Available records ::

★ ★ ★ ★ ★

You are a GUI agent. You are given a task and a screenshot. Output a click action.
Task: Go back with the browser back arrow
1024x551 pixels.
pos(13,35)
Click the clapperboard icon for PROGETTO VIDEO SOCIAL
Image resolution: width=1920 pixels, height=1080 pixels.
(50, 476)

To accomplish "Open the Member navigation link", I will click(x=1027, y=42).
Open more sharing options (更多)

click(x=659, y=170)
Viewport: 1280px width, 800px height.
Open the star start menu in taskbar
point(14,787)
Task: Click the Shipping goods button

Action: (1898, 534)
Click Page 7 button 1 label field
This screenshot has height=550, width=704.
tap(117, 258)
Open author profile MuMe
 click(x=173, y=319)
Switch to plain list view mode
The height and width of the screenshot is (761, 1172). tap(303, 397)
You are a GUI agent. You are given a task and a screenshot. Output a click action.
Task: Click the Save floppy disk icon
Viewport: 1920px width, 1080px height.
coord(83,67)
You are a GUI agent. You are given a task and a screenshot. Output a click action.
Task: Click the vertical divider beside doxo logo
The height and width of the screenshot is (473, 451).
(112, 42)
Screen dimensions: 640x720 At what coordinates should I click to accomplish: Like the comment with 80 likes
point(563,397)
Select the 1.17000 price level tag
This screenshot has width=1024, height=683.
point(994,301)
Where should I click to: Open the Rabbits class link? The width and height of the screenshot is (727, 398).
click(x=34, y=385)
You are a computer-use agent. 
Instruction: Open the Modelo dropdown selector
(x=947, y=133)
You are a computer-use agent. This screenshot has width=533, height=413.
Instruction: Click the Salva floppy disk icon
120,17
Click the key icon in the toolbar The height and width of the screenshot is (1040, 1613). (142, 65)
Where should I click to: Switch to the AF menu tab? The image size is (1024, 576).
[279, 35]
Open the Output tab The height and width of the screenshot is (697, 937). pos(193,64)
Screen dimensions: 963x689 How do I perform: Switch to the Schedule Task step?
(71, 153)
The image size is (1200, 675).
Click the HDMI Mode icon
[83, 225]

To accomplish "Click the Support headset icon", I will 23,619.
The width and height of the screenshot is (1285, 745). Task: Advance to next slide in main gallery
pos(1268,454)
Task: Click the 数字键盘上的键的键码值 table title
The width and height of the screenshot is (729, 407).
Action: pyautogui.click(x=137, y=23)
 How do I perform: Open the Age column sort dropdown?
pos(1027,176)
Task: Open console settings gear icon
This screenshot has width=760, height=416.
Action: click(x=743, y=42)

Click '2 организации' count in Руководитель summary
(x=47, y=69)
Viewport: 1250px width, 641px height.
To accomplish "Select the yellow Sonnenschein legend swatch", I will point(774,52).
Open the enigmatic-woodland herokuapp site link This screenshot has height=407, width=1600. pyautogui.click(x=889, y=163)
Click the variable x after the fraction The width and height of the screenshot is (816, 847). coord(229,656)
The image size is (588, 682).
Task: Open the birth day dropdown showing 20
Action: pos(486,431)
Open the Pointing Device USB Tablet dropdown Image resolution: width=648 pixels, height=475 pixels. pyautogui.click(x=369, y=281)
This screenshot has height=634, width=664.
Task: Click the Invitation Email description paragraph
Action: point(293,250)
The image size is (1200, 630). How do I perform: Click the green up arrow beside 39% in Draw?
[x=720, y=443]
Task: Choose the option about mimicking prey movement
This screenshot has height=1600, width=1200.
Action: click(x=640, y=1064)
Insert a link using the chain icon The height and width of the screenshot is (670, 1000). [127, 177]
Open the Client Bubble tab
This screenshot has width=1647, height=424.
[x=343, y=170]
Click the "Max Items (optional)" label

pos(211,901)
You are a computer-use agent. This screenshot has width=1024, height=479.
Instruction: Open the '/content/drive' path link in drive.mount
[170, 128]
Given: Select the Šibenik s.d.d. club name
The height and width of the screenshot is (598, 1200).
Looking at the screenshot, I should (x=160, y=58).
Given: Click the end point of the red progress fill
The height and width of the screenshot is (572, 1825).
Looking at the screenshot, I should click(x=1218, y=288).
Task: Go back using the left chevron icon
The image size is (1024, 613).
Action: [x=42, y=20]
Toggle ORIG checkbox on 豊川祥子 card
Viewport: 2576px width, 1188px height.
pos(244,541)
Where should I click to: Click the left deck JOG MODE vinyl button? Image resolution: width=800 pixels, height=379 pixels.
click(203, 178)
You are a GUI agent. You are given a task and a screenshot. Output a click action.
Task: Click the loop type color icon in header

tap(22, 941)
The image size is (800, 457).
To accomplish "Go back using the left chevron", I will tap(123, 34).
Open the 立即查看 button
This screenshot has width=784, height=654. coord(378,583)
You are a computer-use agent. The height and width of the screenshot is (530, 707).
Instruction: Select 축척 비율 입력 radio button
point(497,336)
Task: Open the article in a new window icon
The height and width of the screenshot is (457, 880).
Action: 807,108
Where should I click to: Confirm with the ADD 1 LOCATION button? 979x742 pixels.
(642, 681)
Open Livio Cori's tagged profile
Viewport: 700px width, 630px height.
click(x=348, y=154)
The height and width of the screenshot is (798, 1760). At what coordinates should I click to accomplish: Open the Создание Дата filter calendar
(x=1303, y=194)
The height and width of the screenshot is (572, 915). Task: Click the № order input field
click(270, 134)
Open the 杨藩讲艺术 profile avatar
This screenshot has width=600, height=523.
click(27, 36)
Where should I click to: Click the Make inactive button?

★ ★ ★ ★ ★

Reproduce, character for character, only the lines of the preceding data that start at the line with "Task: Click the vertical" and end at the line with "Task: Open console settings gear icon", both included.

Response to this exercise ::
Task: Click the vertical divider beside doxo logo
The height and width of the screenshot is (473, 451).
(112, 42)
Screen dimensions: 640x720 At what coordinates should I click to accomplish: Like the comment with 80 likes
point(563,397)
Select the 1.17000 price level tag
This screenshot has width=1024, height=683.
point(994,301)
Where should I click to: Open the Rabbits class link? The width and height of the screenshot is (727, 398).
click(x=34, y=385)
You are a computer-use agent. 
Instruction: Open the Modelo dropdown selector
(x=947, y=133)
You are a computer-use agent. This screenshot has width=533, height=413.
Instruction: Click the Salva floppy disk icon
120,17
Click the key icon in the toolbar The height and width of the screenshot is (1040, 1613). (142, 65)
Where should I click to: Switch to the AF menu tab? The image size is (1024, 576).
[279, 35]
Open the Output tab The height and width of the screenshot is (697, 937). pos(193,64)
Screen dimensions: 963x689 How do I perform: Switch to the Schedule Task step?
(71, 153)
The image size is (1200, 675).
Click the HDMI Mode icon
[83, 225]

To accomplish "Click the Support headset icon", I will 23,619.
The width and height of the screenshot is (1285, 745). Task: Advance to next slide in main gallery
pos(1268,454)
Task: Click the 数字键盘上的键的键码值 table title
The width and height of the screenshot is (729, 407).
Action: pyautogui.click(x=137, y=23)
 How do I perform: Open the Age column sort dropdown?
pos(1027,176)
Task: Open console settings gear icon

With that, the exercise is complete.